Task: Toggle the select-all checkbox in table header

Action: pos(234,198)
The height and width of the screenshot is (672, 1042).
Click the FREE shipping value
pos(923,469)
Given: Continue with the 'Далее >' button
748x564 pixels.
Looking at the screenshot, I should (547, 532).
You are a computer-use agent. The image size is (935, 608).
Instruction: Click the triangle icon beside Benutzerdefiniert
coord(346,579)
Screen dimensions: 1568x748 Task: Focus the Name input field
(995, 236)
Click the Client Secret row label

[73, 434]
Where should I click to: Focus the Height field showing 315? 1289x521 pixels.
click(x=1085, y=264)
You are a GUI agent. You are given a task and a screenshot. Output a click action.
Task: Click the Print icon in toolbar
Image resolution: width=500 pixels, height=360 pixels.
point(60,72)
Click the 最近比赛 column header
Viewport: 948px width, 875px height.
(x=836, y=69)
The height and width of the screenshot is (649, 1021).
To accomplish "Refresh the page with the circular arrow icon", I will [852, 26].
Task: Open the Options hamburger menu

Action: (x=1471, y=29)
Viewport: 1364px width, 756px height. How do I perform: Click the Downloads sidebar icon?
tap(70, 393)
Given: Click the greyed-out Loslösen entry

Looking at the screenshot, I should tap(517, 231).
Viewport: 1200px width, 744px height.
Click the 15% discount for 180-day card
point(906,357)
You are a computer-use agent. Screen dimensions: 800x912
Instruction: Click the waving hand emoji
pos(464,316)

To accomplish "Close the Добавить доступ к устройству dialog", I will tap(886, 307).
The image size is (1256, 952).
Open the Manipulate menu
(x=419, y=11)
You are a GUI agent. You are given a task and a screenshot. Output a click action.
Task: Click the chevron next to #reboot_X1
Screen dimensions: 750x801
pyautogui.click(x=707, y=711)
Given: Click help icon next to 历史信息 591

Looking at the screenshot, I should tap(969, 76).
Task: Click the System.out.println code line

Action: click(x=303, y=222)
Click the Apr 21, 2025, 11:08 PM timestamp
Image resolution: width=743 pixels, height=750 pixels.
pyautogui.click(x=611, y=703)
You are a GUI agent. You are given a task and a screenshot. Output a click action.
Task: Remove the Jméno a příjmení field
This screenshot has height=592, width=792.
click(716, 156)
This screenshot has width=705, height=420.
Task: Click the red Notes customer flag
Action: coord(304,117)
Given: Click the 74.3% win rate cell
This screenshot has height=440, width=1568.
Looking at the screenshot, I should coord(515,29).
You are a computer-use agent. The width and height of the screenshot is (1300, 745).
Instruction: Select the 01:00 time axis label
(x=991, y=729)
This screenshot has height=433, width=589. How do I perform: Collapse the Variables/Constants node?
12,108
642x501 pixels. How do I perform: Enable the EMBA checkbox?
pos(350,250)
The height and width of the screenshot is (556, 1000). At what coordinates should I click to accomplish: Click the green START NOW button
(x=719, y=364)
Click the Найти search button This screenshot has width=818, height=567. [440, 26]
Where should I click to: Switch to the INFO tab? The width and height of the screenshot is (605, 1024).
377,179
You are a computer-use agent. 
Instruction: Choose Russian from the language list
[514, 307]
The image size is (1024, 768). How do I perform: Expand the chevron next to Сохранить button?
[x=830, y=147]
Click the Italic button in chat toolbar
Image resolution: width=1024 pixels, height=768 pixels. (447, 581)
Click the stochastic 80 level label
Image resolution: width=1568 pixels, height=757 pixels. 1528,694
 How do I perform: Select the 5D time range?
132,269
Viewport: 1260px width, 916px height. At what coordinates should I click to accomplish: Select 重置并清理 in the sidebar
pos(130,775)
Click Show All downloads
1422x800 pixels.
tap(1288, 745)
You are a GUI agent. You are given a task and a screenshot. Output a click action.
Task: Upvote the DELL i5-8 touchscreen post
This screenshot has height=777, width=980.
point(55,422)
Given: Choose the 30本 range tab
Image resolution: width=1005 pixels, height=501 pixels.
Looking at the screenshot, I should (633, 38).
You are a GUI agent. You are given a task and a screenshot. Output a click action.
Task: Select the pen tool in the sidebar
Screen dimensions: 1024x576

▸ **PROBLEM REQUIREMENTS**
Could you output all of the records above exactly as given?

▸ **OUTPUT OF THE TASK**
Task: Toggle the select-all checkbox in table header

Action: pos(234,198)
The height and width of the screenshot is (672, 1042).
Click the FREE shipping value
pos(923,469)
Given: Continue with the 'Далее >' button
748x564 pixels.
Looking at the screenshot, I should (547, 532).
You are a computer-use agent. The image size is (935, 608).
Instruction: Click the triangle icon beside Benutzerdefiniert
coord(346,579)
Screen dimensions: 1568x748 Task: Focus the Name input field
(995, 236)
Click the Client Secret row label

[73, 434]
Where should I click to: Focus the Height field showing 315? 1289x521 pixels.
click(x=1085, y=264)
You are a GUI agent. You are given a task and a screenshot. Output a click action.
Task: Click the Print icon in toolbar
Image resolution: width=500 pixels, height=360 pixels.
point(60,72)
Click the 最近比赛 column header
Viewport: 948px width, 875px height.
(x=836, y=69)
The height and width of the screenshot is (649, 1021).
To accomplish "Refresh the page with the circular arrow icon", I will [852, 26].
Task: Open the Options hamburger menu

Action: (x=1471, y=29)
Viewport: 1364px width, 756px height. How do I perform: Click the Downloads sidebar icon?
tap(70, 393)
Given: Click the greyed-out Loslösen entry

Looking at the screenshot, I should tap(517, 231).
Viewport: 1200px width, 744px height.
Click the 15% discount for 180-day card
point(906,357)
You are a computer-use agent. Screen dimensions: 800x912
Instruction: Click the waving hand emoji
pos(464,316)

To accomplish "Close the Добавить доступ к устройству dialog", I will tap(886, 307).
The image size is (1256, 952).
Open the Manipulate menu
(x=419, y=11)
You are a GUI agent. You are given a task and a screenshot. Output a click action.
Task: Click the chevron next to #reboot_X1
Screen dimensions: 750x801
pyautogui.click(x=707, y=711)
Given: Click help icon next to 历史信息 591

Looking at the screenshot, I should tap(969, 76).
Task: Click the System.out.println code line

Action: click(x=303, y=222)
Click the Apr 21, 2025, 11:08 PM timestamp
Image resolution: width=743 pixels, height=750 pixels.
pyautogui.click(x=611, y=703)
You are a GUI agent. You are given a task and a screenshot. Output a click action.
Task: Remove the Jméno a příjmení field
This screenshot has height=592, width=792.
click(716, 156)
This screenshot has width=705, height=420.
Task: Click the red Notes customer flag
Action: coord(304,117)
Given: Click the 74.3% win rate cell
This screenshot has height=440, width=1568.
Looking at the screenshot, I should coord(515,29).
You are a computer-use agent. The width and height of the screenshot is (1300, 745).
Instruction: Select the 01:00 time axis label
(x=991, y=729)
This screenshot has height=433, width=589. How do I perform: Collapse the Variables/Constants node?
12,108
642x501 pixels. How do I perform: Enable the EMBA checkbox?
pos(350,250)
The height and width of the screenshot is (556, 1000). At what coordinates should I click to accomplish: Click the green START NOW button
(x=719, y=364)
Click the Найти search button This screenshot has width=818, height=567. [440, 26]
Where should I click to: Switch to the INFO tab? The width and height of the screenshot is (605, 1024).
377,179
You are a computer-use agent. 
Instruction: Choose Russian from the language list
[514, 307]
The image size is (1024, 768). How do I perform: Expand the chevron next to Сохранить button?
[x=830, y=147]
Click the Italic button in chat toolbar
Image resolution: width=1024 pixels, height=768 pixels. (447, 581)
Click the stochastic 80 level label
Image resolution: width=1568 pixels, height=757 pixels. 1528,694
 How do I perform: Select the 5D time range?
132,269
Viewport: 1260px width, 916px height. At what coordinates should I click to accomplish: Select 重置并清理 in the sidebar
pos(130,775)
Click Show All downloads
1422x800 pixels.
tap(1288, 745)
You are a GUI agent. You are given a task and a screenshot. Output a click action.
Task: Upvote the DELL i5-8 touchscreen post
This screenshot has height=777, width=980.
point(55,422)
Given: Choose the 30本 range tab
Image resolution: width=1005 pixels, height=501 pixels.
Looking at the screenshot, I should (633, 38).
You are a GUI agent. You are given a task and a screenshot. Output a click action.
Task: Select the pen tool in the sidebar
Screen dimensions: 1024x576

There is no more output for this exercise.